Em “Graciliano: retrato fragmentado – uma biografia”, Ricardo Ramos fala da intimidade do pai dentro de casa e das atividades literárias e políticas dele. A obra inclui o curioso concurso literário realizado em 1938, em que Graciliano votou contra “Sagarana”, o livro de estreia de Guimarães Rosa. E depois ele explica em artigo o motivo de sua decisão. A edição traz ainda resenha do romance de estreia de Ricardo Ramos Filho, filho de Ricardo, “Toda poeira da calçada”.

E publica a seguir trecho de um conto do livro “Histórias brasileiras de gatos”, escrito por Rogério Ramos, que reúne em duas coletâneas narrativas de autores consagrados, como Carlos Drummond de Andrade, Clarice Lispector, Machado de Assis, Lygia Fagundes Telles, Rachel de Queiroz e dos quatro autores da família Ramos.


Trecho do conto 'Pamela', de Rogério Ramos


“Esticou-se toda, as garras, os dedos dos pequenos pés ovalados, as finas patas dianteiras para a frente, a coluna desenrolando o esguio tubo de seu corpo, estalando vértebras uma a uma, sem ruído, empinando a delicada bunda o máximo que suas maiores patas traseiras permitiam.


Concluiu o alongamento na seta estreita, longa e ereta de seu rabo, voltou o corpo continuando o movimento e, num leve impulso da pata de trás, ganhou o alto muro amarelo da casa ao lado.
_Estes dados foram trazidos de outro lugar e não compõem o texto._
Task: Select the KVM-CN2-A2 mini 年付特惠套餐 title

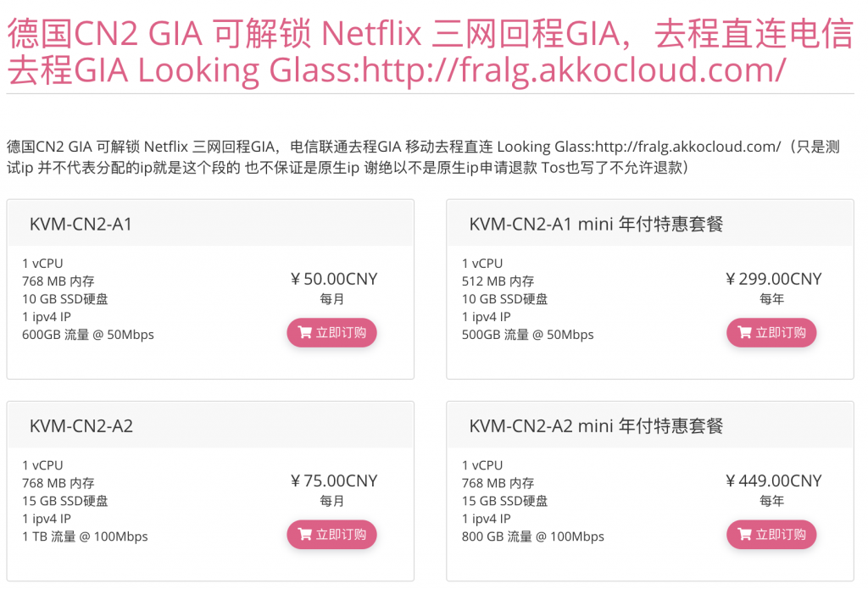Action: click(x=596, y=426)
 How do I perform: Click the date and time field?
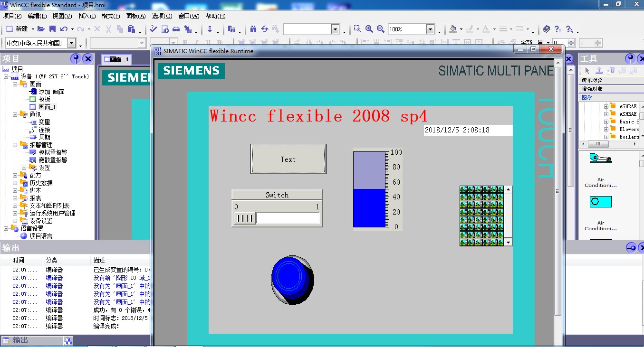click(468, 130)
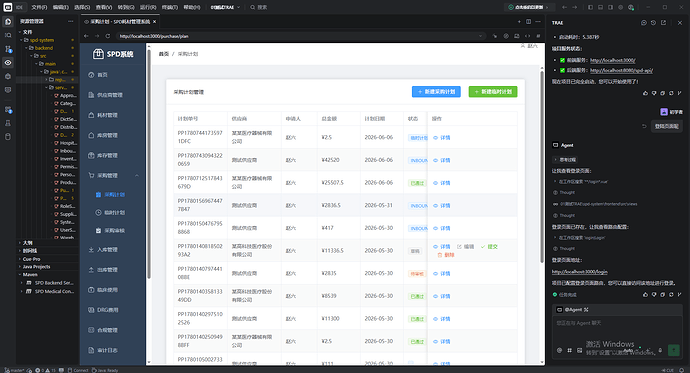Screen dimensions: 690x373
Task: Reload the browser preview page
Action: [108, 36]
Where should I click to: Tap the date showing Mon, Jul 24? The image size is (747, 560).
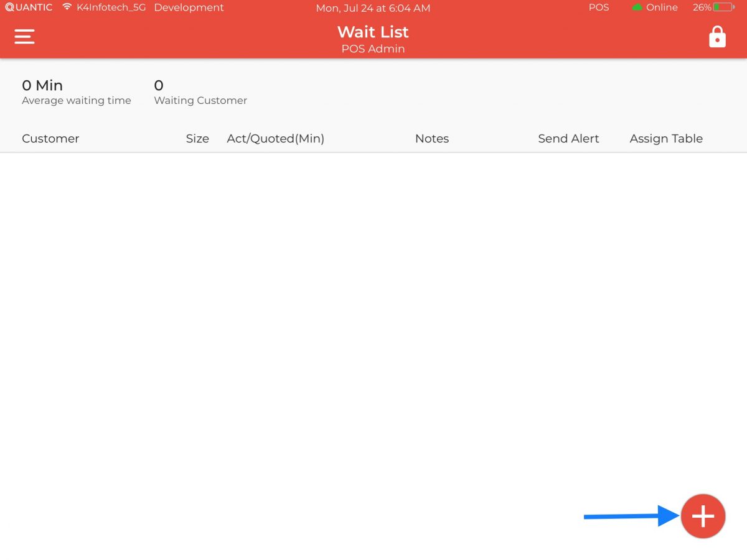[373, 8]
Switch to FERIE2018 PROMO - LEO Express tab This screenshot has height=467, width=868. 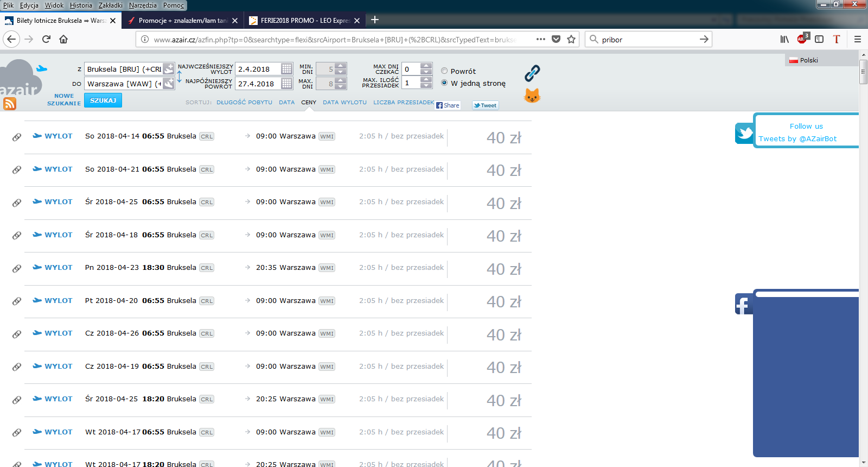pyautogui.click(x=304, y=21)
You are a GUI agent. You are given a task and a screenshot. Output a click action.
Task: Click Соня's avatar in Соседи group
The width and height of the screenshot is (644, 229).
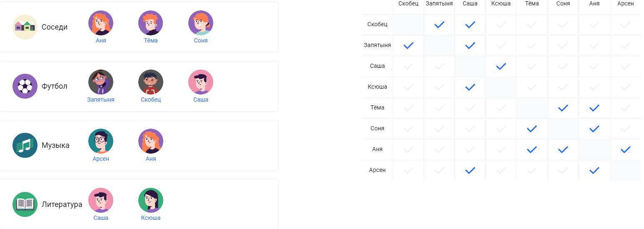[x=201, y=23]
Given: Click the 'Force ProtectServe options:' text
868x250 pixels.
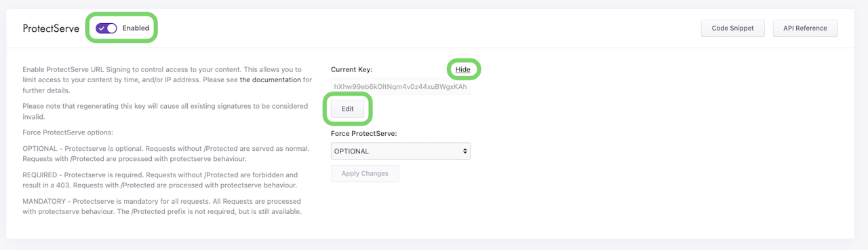Looking at the screenshot, I should tap(68, 132).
Um último raio de sol reverberou e fez brilhar suas manchas laranja mosqueadas de marrom e bege: a luz verde dos olhos achinesados riscou o ar que escurecia pesado e quente.

A gata arqueou o pescoço comprido, projetou a cabeça triangular para baixo, intumesceu a garganta e soltou um grito langoroso, profundo, aflito e contínuo., engatado numa série de roucos gemidos fantasmagóricos subsequentes. O estranho som era a senha que chamava todos os gatos da cidade.


Outros olhos apertados a observavam do jardim, seguidos por olhos bem abertos, que refletiam o refletivo espanto causado pela cena. Manubu debateu-se, quis subir na pedra lisa em frente, o galho sobre sua cabeça, em Clécio ao lado, gritou. Era sempre assim, um surto rápido quando Pamela/Virago se afastava.


Dangelo Pamela era o seu nome de pedigree, assim meio italiana, meio texana, o pelo rente tricolor. Na distante Houston, em tempo tão remoto quanto, um cliente da mãe de Maria de Lourdes deixou com ela dois gatinhos da raça oriental. Aquela que prazerosamente satisfazia seus muitos clientes também gostava de bichos, de exposições de gatos, e, claro, de muita gente esquisita. Maria de Lourdes detestava tudo que emanava da mãe, gatos principalmente. Carregou Pamela ainda filhote para o instituto e de pura maldade chamou a bichinha de Virago. O elo vivo com o ado.


A relação das duas variava, muito. Amor e ódio. Indiferença e intensidade. Noite e dia. Maria de Lourdes ligou as trompas de Pamela ainda novinha. Deixava a gata cruzar, mas não lhe deu filhos. Que nunca fizeram a menor falta a Pamela. Entrava no cio semana sim, semana não, a natureza não se deixava enganar por muito tempo. Ah, os gatos da noite na casa amarela, a algazarra sem fim! Era quando Virago e Marilou se entendiam. Evitavam-se na escola.


Gatos amigos de ocasião, visitantes dessa terra alheia, montavam Virago em escadinha de três, quatro, cinco: o primeiro gato segurava Virago pelo cangote. Acertava seu dardo guarda-chuva no furo, um segundo gato por cima do primeiro dava a sua logo após, enquanto o terceiro esperava a sua vez. Quando Virago conseguia se livrar desse estupro amplamente consentido, os gatos que se cuidassem! Não havia nenhum na região sem olho vazado.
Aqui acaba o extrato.